╭──

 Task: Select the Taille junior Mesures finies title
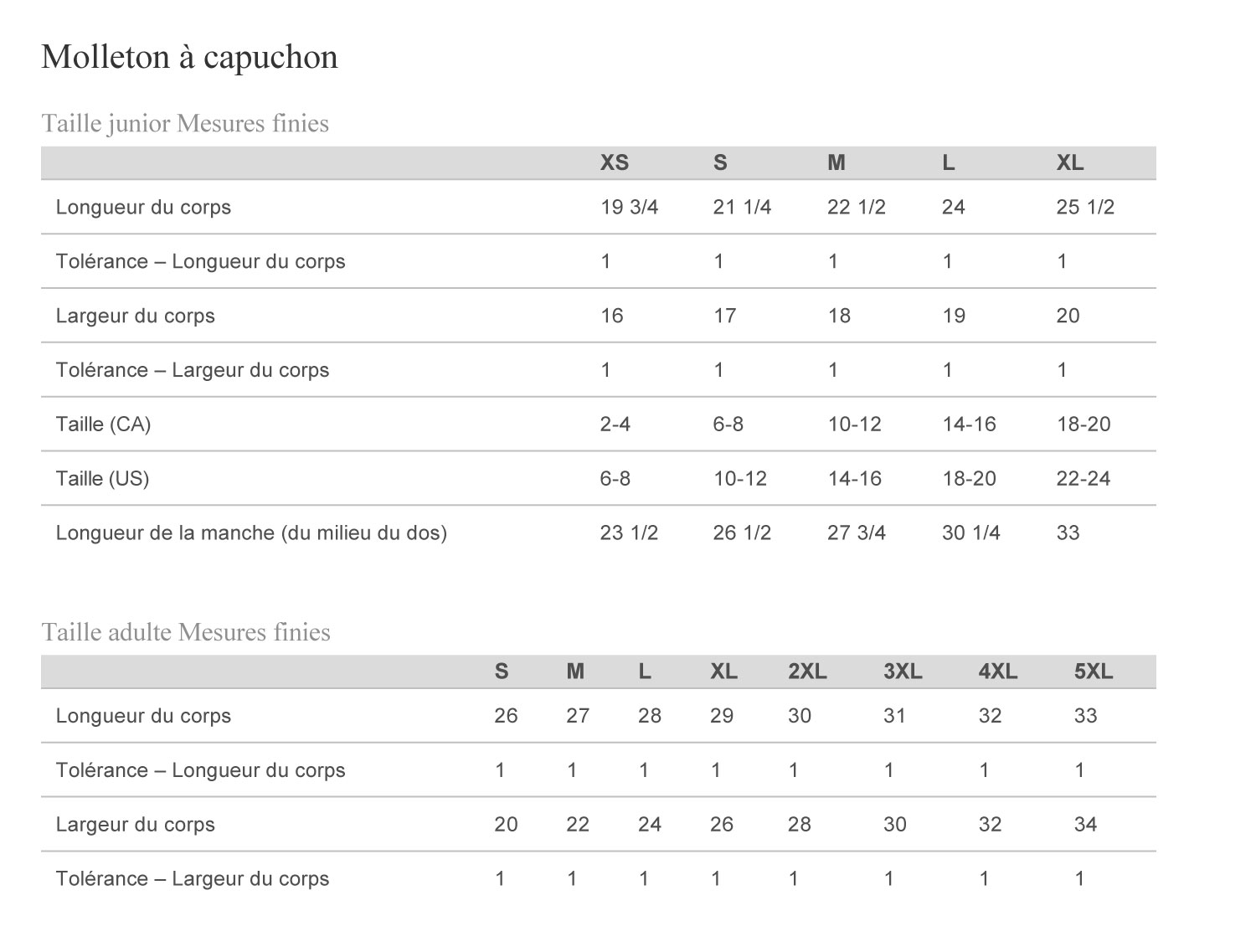tap(185, 123)
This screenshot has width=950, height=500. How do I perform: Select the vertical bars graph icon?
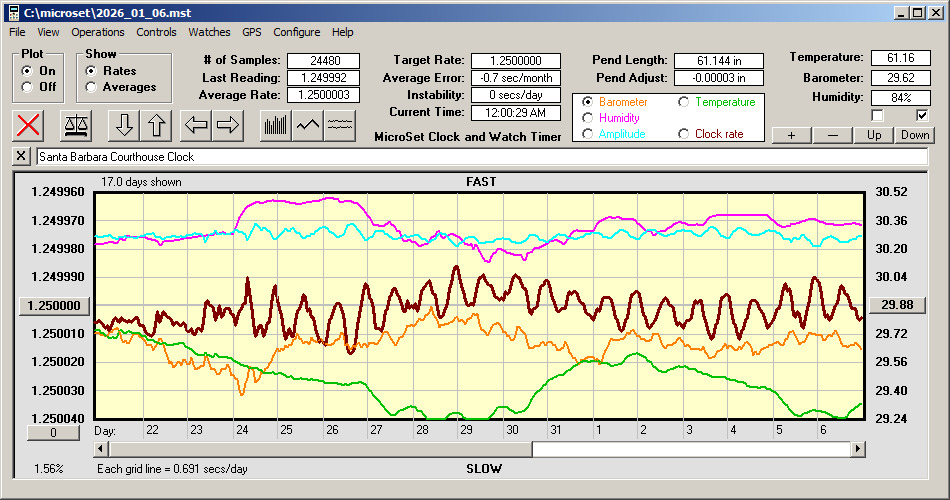coord(275,125)
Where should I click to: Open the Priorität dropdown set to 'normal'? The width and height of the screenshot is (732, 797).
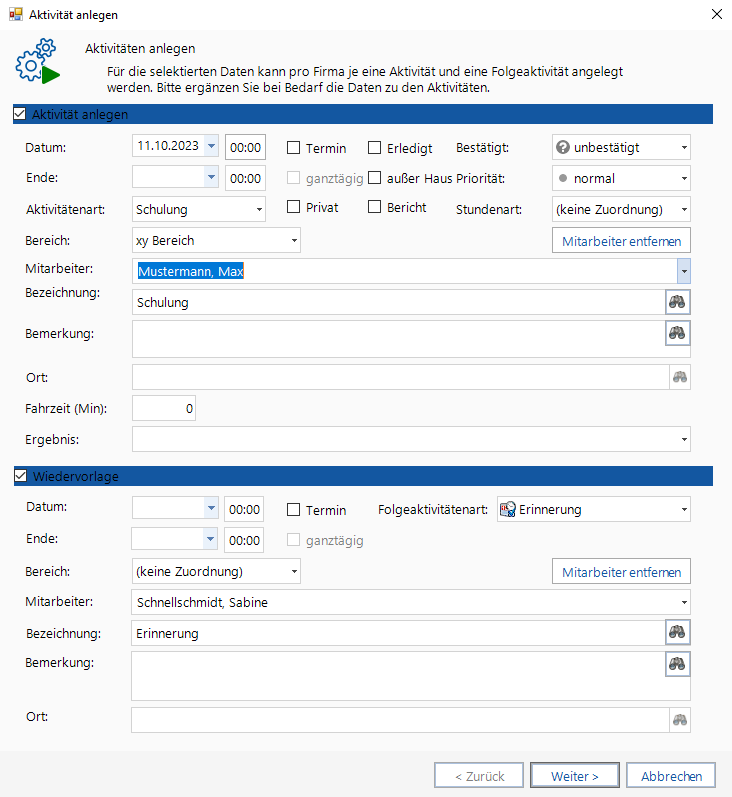click(x=621, y=178)
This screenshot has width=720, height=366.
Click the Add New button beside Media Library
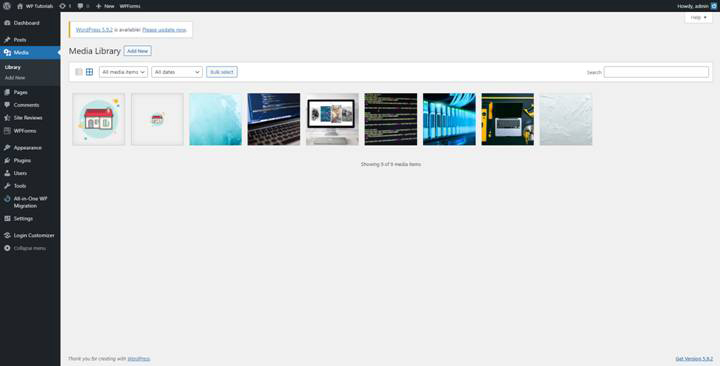point(138,51)
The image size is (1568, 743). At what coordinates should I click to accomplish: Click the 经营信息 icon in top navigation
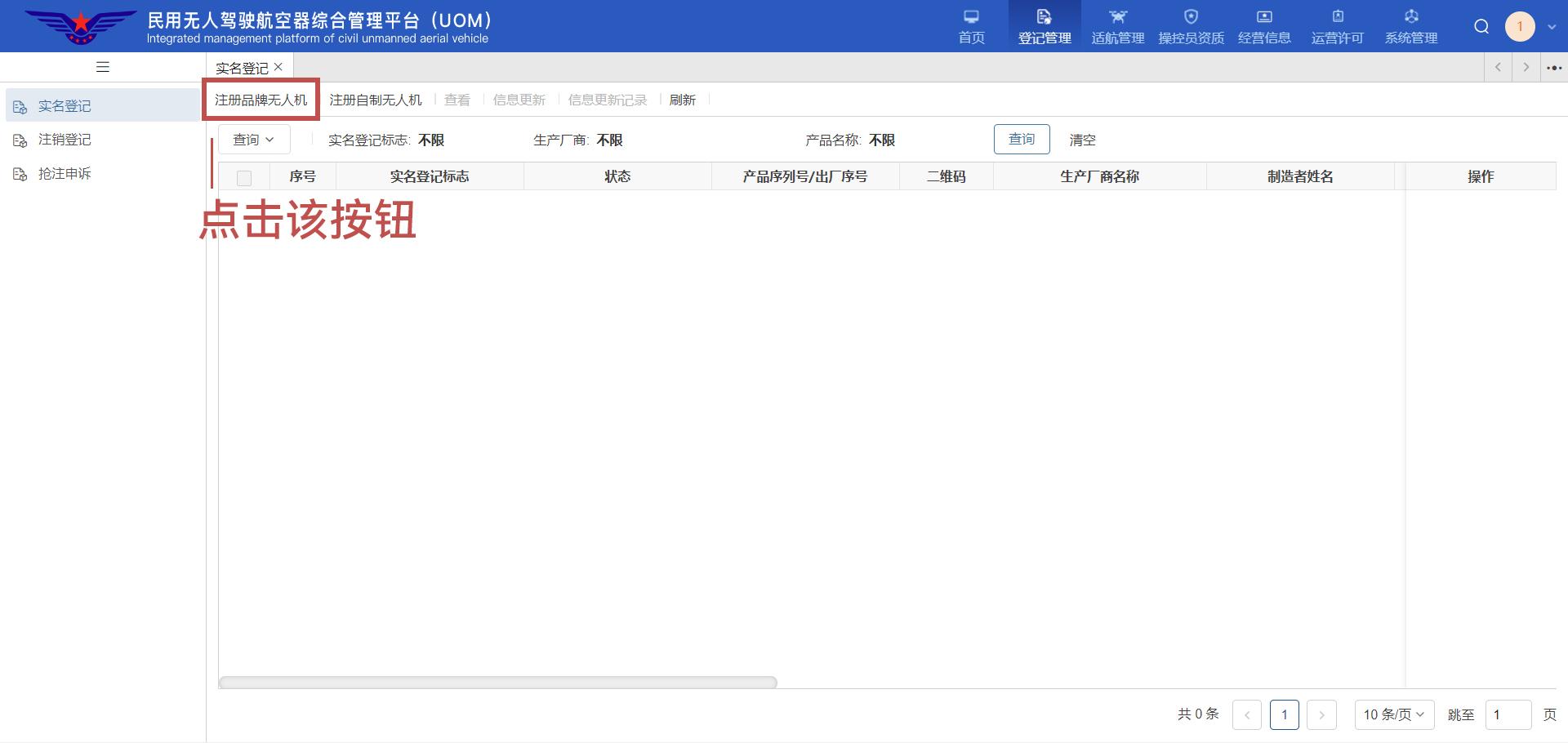coord(1264,17)
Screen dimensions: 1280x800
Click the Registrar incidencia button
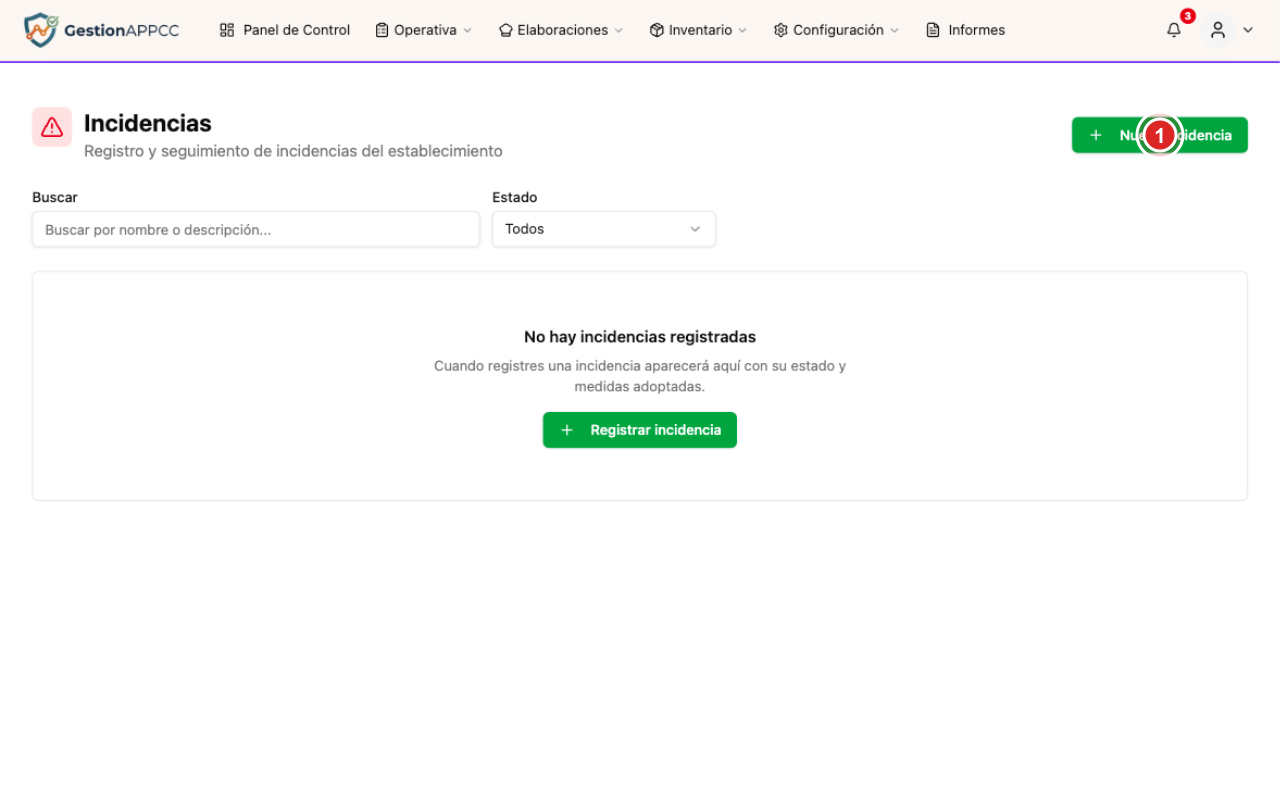pyautogui.click(x=640, y=430)
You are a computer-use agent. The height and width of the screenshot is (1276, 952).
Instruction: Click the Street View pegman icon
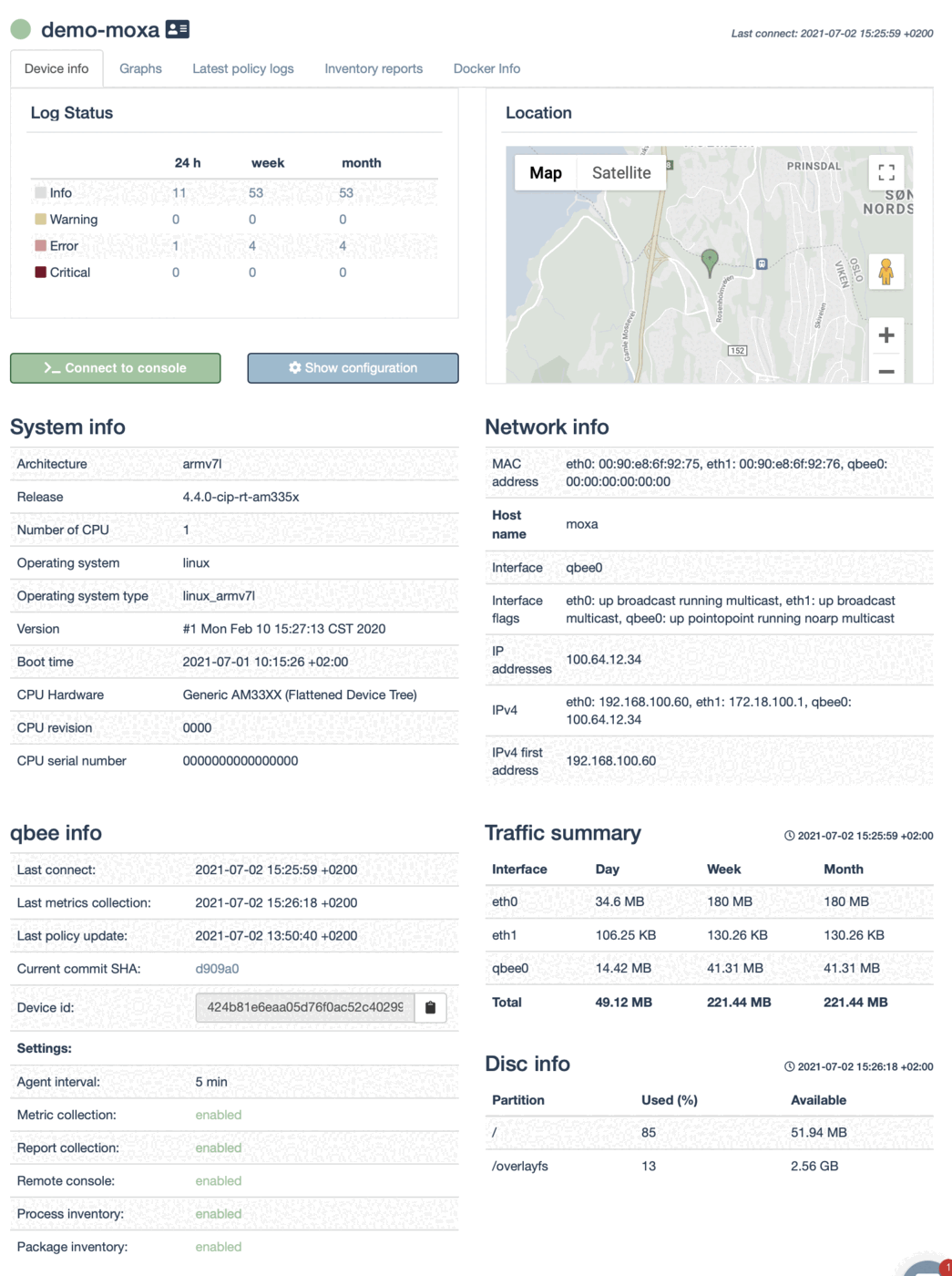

╰──

§ **Task item**
Could you copy every record exactly, without the pictures?

§ **Solution to the problem**
 Task: Select the Taille junior Mesures finies title
tap(185, 123)
This screenshot has width=950, height=500. How do I perform: Select the vertical bars graph icon?
coord(275,125)
Where should I click to: Open the Priorität dropdown set to 'normal'? The width and height of the screenshot is (732, 797).
click(x=621, y=178)
This screenshot has width=720, height=366.
Click the Add New button beside Media Library
point(138,51)
The image size is (1568, 743). At what coordinates should I click to accomplish: Click the 经营信息 icon in top navigation
coord(1264,17)
Screen dimensions: 1280x800
Click the Registrar incidencia button
pyautogui.click(x=640, y=430)
You are a computer-use agent. The height and width of the screenshot is (1276, 952).
Instruction: Click the Street View pegman icon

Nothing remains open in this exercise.